'WE'VE got to listen to the people... to the concerns that worry them.'' Thus Gordon Brown, in the wake of Labour's thrashing in the local elections. Nothing new there, then.
Mr Brown's remarks, on Radio 4's Today, came shortly after an item about the NHS's out-of-hours medical care. Branded "a costly mess'' by the National Audit Office - the official spending watchdog - which says the transfer of night-time care from GPs to Primary Care Trusts has cost £70m more than planned, this has attracted more crucial criticism from the House of Commons Public Accounts Committee. Its chairman, Edward Leigh, insists the switch has "left many sick people waiting too long for help".
Most people, I'm sure, would prefer out-of-hours care still to be provided by GPs. Are you listening, Mr Brown?
Among the Chancellor's own first acts was a £2bn raid on private pension funds, which he continues to plunder. He has thereby added the wreckage of private schemes to that of the state pension, sabotaged by Mrs Thatcher.
Will Mr Brown now take steps to encourage a revival of the once-prized final salary pension schemes? More important, will he restore the link between earnings and the state pension - for all pensioners, not just the over 75s, as has been hinted at.
Security in old age would come high in any poll to find the public's top concerns. But crime would run it close. Mirrored in the highest re-offending rate in Western Europe, New Labour's "tough on the causes of crime" has clearly been a dismal failure. So will the Government please implement "tough on crime".
Will sentences be revised so that, for instance, it is no longer possible that the most severe punishment that can be given to a 17-year-old who attacks a teacher, scarring him for life, is a six-month "detention and training order"? Will the recommended minimum "indefinite" sentence for rapists and other serious offenders no longer often be around five or six years, but 15, 20, or more?

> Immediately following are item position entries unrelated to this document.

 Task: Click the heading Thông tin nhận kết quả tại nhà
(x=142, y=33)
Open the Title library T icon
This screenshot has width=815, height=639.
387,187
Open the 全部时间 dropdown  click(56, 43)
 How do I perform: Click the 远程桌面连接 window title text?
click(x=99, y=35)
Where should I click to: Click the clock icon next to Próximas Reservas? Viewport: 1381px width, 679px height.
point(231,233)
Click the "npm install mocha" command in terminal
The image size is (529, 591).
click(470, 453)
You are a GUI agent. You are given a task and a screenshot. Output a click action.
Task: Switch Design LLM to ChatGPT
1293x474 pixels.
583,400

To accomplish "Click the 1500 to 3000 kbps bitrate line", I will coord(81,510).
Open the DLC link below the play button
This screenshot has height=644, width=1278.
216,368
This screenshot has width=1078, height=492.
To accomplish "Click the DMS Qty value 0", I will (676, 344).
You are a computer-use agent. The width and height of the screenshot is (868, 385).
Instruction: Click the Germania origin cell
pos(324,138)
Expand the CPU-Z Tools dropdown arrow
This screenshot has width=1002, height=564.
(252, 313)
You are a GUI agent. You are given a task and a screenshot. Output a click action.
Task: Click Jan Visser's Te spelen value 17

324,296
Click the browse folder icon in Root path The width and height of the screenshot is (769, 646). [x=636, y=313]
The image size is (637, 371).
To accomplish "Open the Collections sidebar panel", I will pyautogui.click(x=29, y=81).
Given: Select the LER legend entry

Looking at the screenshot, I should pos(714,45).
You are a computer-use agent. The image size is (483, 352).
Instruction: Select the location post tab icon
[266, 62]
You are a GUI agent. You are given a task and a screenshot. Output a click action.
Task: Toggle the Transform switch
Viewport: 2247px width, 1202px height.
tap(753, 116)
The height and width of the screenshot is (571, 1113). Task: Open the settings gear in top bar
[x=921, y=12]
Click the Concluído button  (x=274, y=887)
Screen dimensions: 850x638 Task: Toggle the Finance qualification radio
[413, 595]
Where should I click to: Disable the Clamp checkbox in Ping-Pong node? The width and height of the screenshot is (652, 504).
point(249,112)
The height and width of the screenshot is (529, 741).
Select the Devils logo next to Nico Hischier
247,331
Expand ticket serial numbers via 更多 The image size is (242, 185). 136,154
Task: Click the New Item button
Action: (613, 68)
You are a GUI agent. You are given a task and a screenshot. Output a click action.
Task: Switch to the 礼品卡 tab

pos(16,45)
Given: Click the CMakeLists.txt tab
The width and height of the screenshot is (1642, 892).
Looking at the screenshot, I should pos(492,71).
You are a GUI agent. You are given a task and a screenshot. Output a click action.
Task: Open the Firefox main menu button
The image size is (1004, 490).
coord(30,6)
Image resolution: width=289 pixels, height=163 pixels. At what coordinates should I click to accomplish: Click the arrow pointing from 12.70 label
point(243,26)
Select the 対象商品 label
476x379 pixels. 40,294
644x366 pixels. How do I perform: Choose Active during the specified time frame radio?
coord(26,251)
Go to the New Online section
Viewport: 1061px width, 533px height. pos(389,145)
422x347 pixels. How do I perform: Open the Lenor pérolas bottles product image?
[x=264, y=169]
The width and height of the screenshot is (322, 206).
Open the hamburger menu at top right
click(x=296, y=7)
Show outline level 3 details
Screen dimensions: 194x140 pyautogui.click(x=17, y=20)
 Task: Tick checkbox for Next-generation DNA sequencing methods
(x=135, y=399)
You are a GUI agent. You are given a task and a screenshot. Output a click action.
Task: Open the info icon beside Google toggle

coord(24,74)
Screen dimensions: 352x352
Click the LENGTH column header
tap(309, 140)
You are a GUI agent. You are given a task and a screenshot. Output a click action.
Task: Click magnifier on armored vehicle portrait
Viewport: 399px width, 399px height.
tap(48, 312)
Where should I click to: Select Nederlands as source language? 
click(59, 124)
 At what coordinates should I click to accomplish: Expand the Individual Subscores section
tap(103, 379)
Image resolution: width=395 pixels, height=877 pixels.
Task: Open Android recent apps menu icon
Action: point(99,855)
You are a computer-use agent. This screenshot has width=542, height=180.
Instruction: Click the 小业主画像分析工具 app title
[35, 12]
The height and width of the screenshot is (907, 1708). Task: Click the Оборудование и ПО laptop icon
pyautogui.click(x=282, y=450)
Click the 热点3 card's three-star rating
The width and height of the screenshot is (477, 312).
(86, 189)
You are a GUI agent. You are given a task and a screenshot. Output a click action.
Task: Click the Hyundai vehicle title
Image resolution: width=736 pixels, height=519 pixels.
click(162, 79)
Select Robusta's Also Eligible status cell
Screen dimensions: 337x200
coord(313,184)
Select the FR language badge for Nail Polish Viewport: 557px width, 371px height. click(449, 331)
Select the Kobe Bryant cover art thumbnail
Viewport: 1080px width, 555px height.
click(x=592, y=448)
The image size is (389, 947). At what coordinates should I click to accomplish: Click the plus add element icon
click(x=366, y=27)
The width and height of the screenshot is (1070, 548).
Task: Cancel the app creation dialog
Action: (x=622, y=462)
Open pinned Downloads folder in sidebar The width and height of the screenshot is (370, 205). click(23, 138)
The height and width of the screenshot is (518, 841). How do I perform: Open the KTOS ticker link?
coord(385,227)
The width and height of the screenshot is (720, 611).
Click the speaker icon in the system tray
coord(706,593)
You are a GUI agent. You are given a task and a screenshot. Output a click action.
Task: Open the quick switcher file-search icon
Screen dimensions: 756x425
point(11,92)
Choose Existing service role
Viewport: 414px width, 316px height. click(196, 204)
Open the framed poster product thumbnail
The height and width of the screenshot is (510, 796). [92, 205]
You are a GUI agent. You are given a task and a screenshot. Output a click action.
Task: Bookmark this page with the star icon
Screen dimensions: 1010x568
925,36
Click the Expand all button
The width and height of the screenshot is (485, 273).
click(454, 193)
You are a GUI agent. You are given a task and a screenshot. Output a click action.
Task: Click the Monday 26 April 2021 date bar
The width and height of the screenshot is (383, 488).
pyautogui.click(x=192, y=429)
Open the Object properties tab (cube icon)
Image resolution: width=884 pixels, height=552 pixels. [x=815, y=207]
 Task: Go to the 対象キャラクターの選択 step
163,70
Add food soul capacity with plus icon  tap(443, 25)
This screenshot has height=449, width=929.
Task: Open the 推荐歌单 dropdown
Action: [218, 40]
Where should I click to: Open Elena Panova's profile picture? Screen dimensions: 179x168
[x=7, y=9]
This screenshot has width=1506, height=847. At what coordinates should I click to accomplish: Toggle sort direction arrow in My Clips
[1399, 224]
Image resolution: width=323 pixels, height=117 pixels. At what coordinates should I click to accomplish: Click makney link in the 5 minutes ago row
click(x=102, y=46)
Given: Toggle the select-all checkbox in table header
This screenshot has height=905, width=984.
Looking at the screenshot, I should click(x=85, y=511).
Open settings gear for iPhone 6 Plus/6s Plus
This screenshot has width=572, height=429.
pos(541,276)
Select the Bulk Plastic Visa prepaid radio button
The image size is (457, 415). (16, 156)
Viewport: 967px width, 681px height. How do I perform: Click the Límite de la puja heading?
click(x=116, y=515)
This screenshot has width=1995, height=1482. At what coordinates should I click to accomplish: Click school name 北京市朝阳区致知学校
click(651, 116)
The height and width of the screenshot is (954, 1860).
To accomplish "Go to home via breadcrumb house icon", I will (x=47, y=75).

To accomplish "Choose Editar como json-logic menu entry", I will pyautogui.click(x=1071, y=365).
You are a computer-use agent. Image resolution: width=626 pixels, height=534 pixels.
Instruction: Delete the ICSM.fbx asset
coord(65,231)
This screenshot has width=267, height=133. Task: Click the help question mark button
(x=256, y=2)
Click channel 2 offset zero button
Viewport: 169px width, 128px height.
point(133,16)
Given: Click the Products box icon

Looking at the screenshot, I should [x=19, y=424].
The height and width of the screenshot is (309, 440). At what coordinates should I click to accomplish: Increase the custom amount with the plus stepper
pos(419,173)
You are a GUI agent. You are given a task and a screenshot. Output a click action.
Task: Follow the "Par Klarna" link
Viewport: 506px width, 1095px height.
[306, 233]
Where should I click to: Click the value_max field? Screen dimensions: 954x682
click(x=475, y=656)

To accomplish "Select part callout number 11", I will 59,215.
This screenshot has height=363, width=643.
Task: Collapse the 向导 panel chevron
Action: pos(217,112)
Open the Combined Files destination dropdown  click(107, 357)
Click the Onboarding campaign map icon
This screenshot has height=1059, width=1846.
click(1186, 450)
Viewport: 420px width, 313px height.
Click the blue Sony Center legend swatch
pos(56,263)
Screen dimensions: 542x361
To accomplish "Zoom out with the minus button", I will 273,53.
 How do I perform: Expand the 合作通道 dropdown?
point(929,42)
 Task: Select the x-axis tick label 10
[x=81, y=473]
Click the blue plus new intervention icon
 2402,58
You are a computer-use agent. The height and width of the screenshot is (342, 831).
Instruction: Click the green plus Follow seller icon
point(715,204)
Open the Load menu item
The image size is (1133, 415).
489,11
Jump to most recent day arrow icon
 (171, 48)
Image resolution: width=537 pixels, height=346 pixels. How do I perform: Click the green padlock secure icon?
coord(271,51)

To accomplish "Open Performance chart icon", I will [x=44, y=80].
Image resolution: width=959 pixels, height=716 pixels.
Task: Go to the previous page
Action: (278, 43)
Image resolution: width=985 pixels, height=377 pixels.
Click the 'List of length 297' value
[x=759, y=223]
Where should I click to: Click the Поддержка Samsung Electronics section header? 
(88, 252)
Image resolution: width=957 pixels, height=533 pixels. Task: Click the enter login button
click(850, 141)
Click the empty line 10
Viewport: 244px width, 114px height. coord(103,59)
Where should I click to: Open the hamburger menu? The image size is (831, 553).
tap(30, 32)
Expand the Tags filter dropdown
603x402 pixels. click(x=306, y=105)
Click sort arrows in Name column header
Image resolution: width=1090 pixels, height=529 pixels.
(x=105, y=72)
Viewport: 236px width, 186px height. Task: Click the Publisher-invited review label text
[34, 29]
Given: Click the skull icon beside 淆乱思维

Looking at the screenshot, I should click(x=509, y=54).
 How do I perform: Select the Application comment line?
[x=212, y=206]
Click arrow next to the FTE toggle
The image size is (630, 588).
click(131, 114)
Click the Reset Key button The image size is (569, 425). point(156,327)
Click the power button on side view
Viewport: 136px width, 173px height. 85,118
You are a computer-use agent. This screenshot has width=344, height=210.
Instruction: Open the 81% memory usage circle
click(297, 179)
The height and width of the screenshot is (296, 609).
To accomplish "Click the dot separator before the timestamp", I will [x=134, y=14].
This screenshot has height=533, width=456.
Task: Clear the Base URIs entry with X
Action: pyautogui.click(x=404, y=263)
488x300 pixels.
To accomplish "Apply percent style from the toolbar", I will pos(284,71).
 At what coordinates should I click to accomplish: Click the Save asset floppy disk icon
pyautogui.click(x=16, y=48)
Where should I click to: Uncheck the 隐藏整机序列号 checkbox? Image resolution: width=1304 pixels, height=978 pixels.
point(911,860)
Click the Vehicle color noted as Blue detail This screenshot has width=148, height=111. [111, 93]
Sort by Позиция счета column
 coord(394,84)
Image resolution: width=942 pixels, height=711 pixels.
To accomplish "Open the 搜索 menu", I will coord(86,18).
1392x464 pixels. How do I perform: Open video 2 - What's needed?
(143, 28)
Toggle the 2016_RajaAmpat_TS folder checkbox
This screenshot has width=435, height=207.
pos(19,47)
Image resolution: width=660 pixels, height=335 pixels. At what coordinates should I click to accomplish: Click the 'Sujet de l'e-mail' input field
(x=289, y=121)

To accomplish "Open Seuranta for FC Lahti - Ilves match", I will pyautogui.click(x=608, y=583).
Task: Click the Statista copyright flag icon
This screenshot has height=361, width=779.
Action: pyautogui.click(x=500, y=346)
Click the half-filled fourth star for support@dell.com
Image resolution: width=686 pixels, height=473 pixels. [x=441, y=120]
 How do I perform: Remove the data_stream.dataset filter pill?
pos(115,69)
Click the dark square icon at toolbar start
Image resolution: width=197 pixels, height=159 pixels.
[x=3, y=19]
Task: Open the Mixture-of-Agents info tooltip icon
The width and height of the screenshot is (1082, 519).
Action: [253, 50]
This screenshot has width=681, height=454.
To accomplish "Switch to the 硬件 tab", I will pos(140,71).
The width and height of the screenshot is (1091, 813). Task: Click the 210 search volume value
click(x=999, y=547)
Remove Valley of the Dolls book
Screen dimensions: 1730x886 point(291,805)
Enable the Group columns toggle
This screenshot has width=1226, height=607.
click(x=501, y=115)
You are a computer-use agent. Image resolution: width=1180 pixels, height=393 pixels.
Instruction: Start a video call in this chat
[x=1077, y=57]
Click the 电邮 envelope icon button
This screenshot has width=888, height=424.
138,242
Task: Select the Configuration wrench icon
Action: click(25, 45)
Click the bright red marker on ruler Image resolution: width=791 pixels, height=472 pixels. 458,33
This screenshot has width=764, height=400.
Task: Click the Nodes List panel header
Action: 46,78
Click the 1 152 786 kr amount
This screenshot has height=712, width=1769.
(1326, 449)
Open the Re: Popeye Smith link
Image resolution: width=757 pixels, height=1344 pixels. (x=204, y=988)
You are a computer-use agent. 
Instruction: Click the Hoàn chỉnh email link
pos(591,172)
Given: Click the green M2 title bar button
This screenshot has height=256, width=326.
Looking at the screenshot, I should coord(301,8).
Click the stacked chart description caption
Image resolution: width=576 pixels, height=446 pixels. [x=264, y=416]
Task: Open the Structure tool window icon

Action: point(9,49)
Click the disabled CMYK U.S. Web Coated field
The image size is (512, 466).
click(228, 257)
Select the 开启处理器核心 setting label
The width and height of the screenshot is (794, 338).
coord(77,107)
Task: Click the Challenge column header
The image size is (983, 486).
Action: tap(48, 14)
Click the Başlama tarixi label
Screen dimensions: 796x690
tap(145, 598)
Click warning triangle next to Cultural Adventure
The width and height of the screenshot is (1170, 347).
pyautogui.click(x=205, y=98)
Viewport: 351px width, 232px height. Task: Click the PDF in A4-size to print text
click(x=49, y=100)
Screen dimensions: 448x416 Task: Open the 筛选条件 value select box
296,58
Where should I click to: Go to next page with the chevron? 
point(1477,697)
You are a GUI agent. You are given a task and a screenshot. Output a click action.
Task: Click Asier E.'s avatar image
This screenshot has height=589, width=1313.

Will the routine remission on a prison sentence revert from the present half to no more than a third - with provision for none at all? Fundamentally, will the law line up behind a determination that, in any given neighbourhood, the decent, law-abiding citizens, the vast majority, shall be able to live their lives free from intimidation by yobs and thugs?
New Labour has never listened to the people. Its founding Mafia, Tony Blair. Gordon Brown, Peter Mandelson, perhaps Alan Milburn, cooked up a so-called Project whose unwanted creations - "Foundation' Hospitals, "Trust' Schools (actually sponsored schools) - are still being foisted on us. Backstage, big business has exerted huge influence, exposed in initiatives like the encouragement of casinos, which the public has certainly not asked for.
The public doesn't want bigger police forces or regional government. But, openly or by subterfuge, the Government is imposing them. In umpteen towns, including Middlesbrough, people don't want their homes bulldozing in a bizarre re-run of discredited 1960s "regeneration".
Deaf to the people for so long, New Labour now faces a major obstacle to listening, or at any rate hearing: all of us are speaking at once.